Dirigido por Allan Fiterman (de “Embarque Imediato”), o filme acompanha, livre e próxima (como uma câmera-mosca, principalmente na cena em que Berenice atravessa os carros e ou as reações impecáveis da personagem da atriz Vera Holtz), sem suavizações e com passionalidades enraizadas (“O que adianta uma cara bonita, se não sabe subir no salto?” e ou “Pão com ovo? Eu trouxe mortadela”). É também uma obra coral, de momentos, de núcleos encontrados e cúmplices, de junção de peças de um quebra-cabeças. Sinestésico, delicado, calmo e sem pressa.
“Berenice Procura” também acontece por seu ruídos potencializados, por suas engrenagens, por seus mistérios e segredos, por seus celulares que gravam causos e barracos, por suas auto-investigações, por suas quentinhas (“comida de botequim sem gosto”). O que vemos é uma Copacabana decadente, longe de ser a Cidade Maravilhosa “Princesinha do Mar” e com uma trilha-sonora sôfrega de Johnny Hooker (com a participação do mesmo cantando “Eu Vou Fazer Uma Macumba Pra Te Amarrar, Maldito”) e seu “Amor Marginal” (música esta também cantada em “Paraíso Perdido”, também por uma travesti que “gostava de ser homem”). É a normalidade de uma vida “suave”.
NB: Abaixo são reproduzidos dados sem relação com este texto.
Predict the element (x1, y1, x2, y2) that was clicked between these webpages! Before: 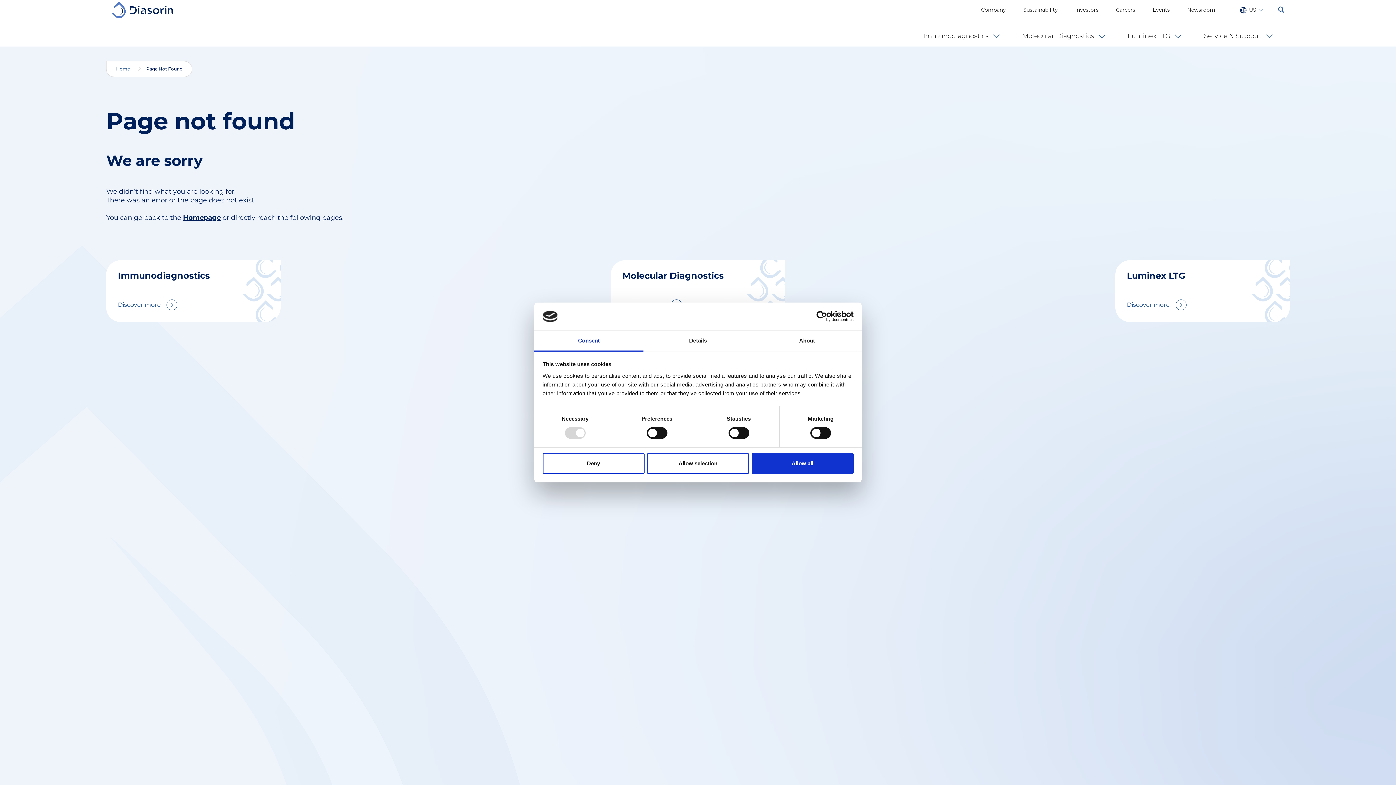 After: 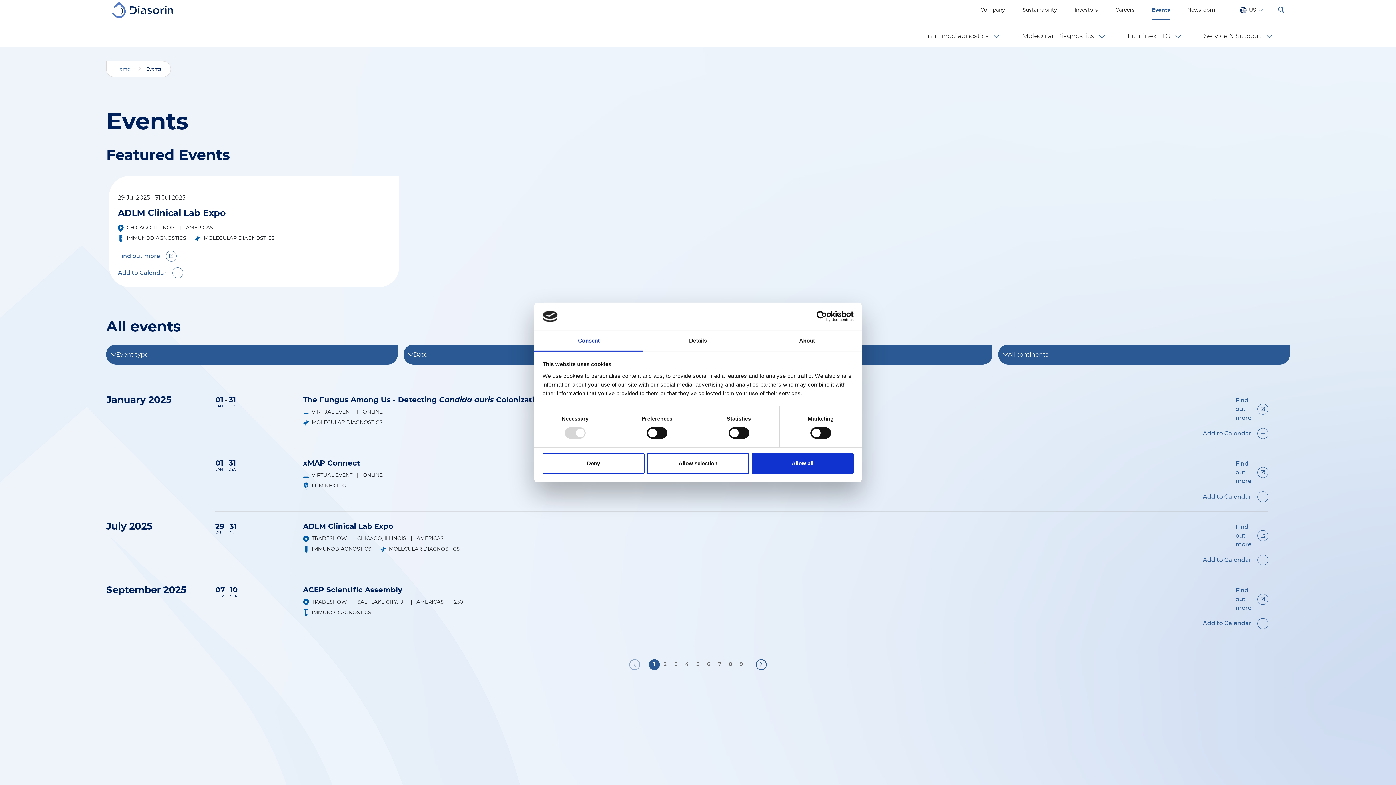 Action: bbox: (1153, 0, 1170, 19) label: EventsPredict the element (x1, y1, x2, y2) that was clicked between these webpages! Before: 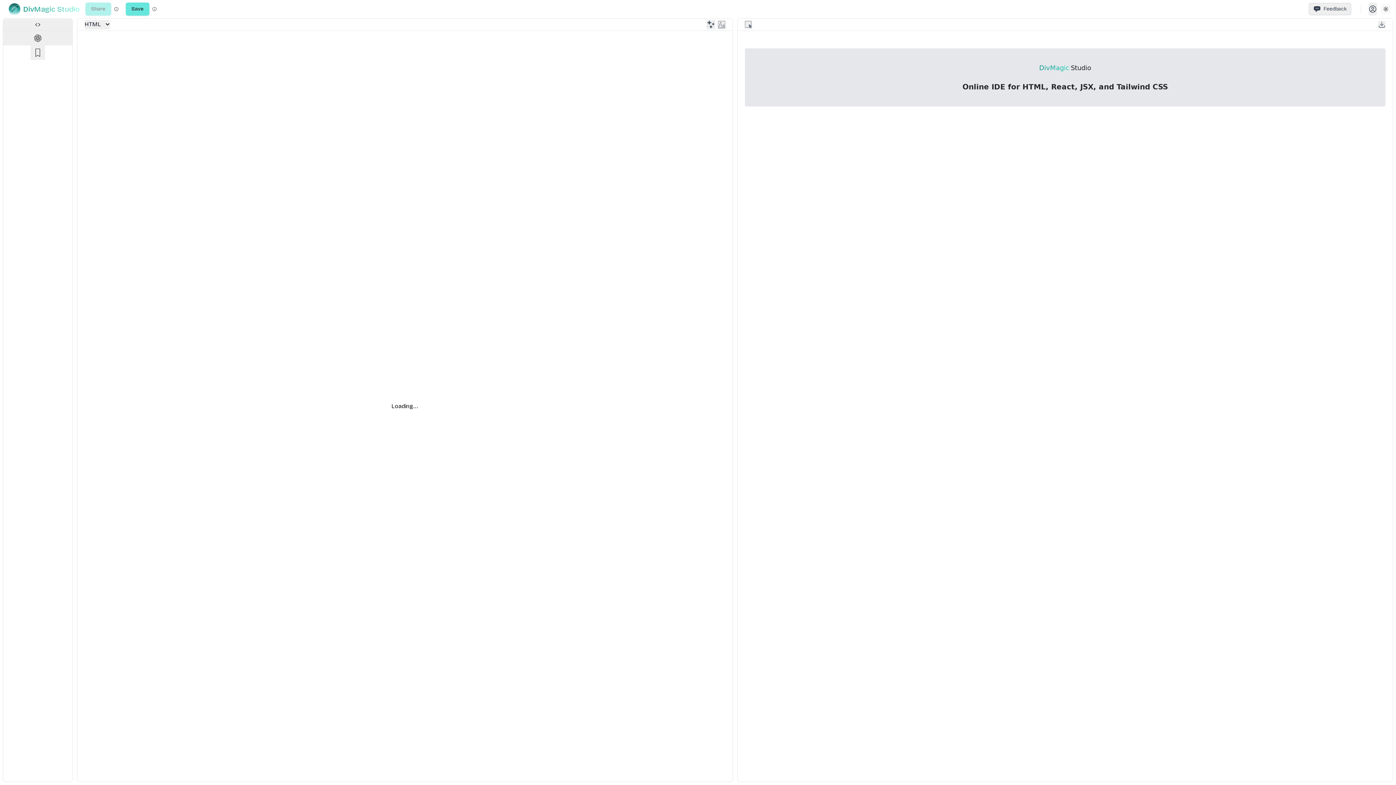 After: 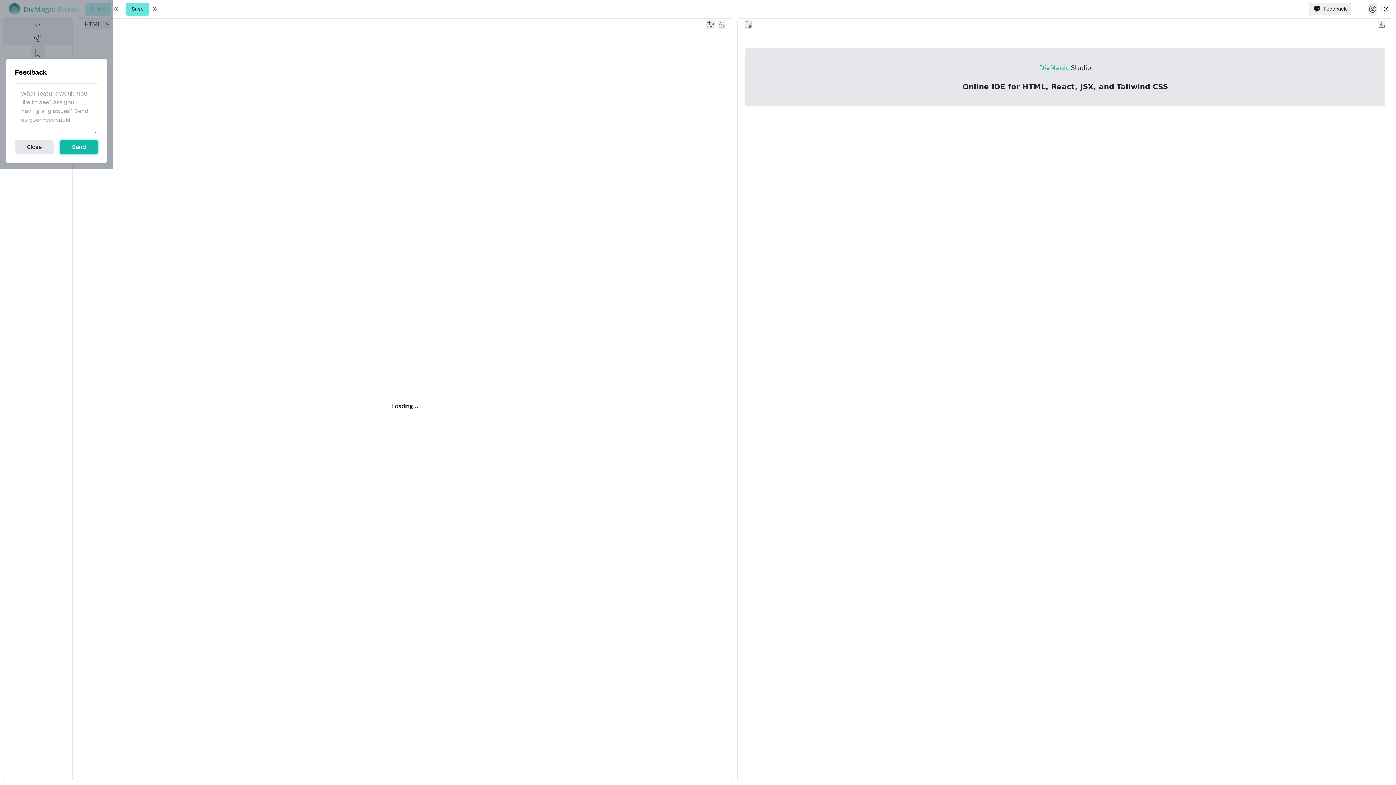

Nós observamos também uma mulher que permanece separada do marido machista e hipócrita (homofóbico e preconceituoso – lembrando o personagem pai de “Canastra Suja”, de Caio Soh), mas morando sob o mesmo teto (com sexo necessidade de protocolo – para ele, instintivo com seu “objeto” de prazer; para ela, opressivo, submisso e choroso) tudo “aceito” e concedido para conservar a estrutura da boa família a seu filho adolescente. “Na vida, precisamos de trunfos”, diz-se.
“Berenice Procura” é sobre famílias disfuncionais, “imperfeitas”, unidas “pelo desespero”. E ou pelo “sexo vulgar”. E ou pela descoberta de estar “dormindo com o inimigo”. Berenice muda e relaxa as preocupações. Entra “pra jogo” e experimenta ilicitudes que nunca teve oportunidade. Porém, é um filme irregular, por correr com as resoluções em algumas cenas. E ou por incluir informação demais em um determinado instante. E ou por ficar explicado, vulnerável e palatável demais. Ainda que pela última cena, que mostra a qualidade interpretativa de Du Moscovis ao se entregar sem vaidades e medos. É um filme de brilhos e de atores.